Tuesday, February 16, 2010

No Trace

I spent much of my growing up riding my bicycle or walking my dogs down a nearby country lane on the ridge where I lived. It a was narrow winding road bordered by copses, ragged meadows, hayfields, vegetable gardens, little houses and abandoned barns and outbuildings, semi-hidden amidst encroaching wilderness. It was very lightly traveled, and so it served as a rare zone for a dreamy-minded child or reflective adult to lose him or herself for awhile in peaceful solitariness or tranquil companionship with a friend or family member. The lane was bordered by trees that formed areas of cozy shade, making for colorful rows in the autumn, and also bushes that were fragrant in spring, berry-laden in summer.

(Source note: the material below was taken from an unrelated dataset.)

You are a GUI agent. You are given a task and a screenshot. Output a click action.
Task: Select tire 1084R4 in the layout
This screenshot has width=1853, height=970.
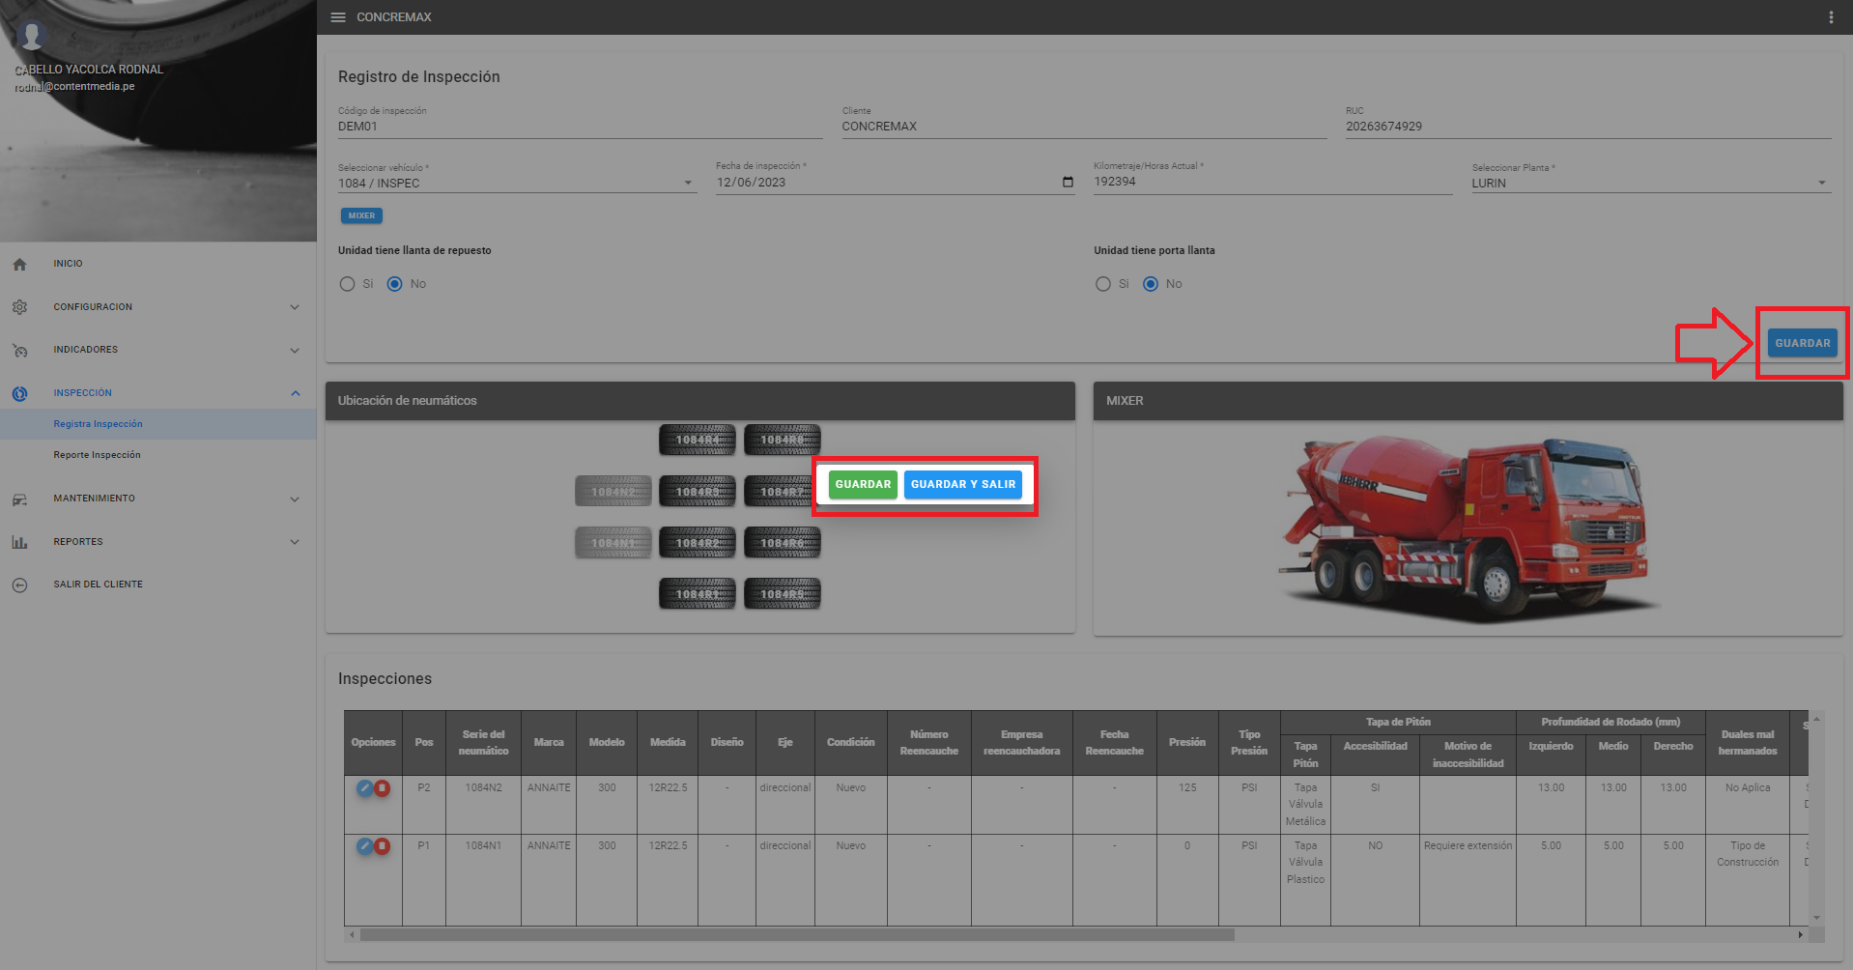697,440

A highway bypass was built a few years ago, fully wiping out over half that little country road. There is not a hint remaining of its original extent, which ran all the way into the outskirts of town. It is now a short dead-end road overlooking a four-lane highway built by digging machines comparable to dinosaurs. Trucks just as large hauled all the earth, rubble and broken vegetation to parts unknown -- the very stuff that had once sheltered my imagination, borne my speeding or rambling bike wheels, supported the paw-steps and footfalls of our feet and those of the generations of dogs we walked there. Toward the end of this lost road, the whim of the highway crews left standing one great white oak that could have served as the mainmast of a clipper ship. Perhaps that remaining tree provides some indication of what once was. Yet I find it all so profound that an entire landscape, down to the very form of terrain, now exists only as a memory of mind. There are places of recollection that no longer physically exist, not even in the spots of their foundation. No future geologist will ever fully divine the original shape and extent of the ridge. The Pharos Lighthouse in Alexandria, Egypt (one of the Seven Wonders of the Ancient World) no longer stands (it has not stood for many centuries), but archaeologists can show you where it once stood. Yet of where down that winding country lane I once rode my bike on hazy summer afternoons or chased deer with my dogs on cool breezy evenings, I can show you nothing.

1 comment:

  1. I wish I had the memories you have of that road, and more than that, I wish I could see it and experience it. I'm glad you have written about it. Thanks.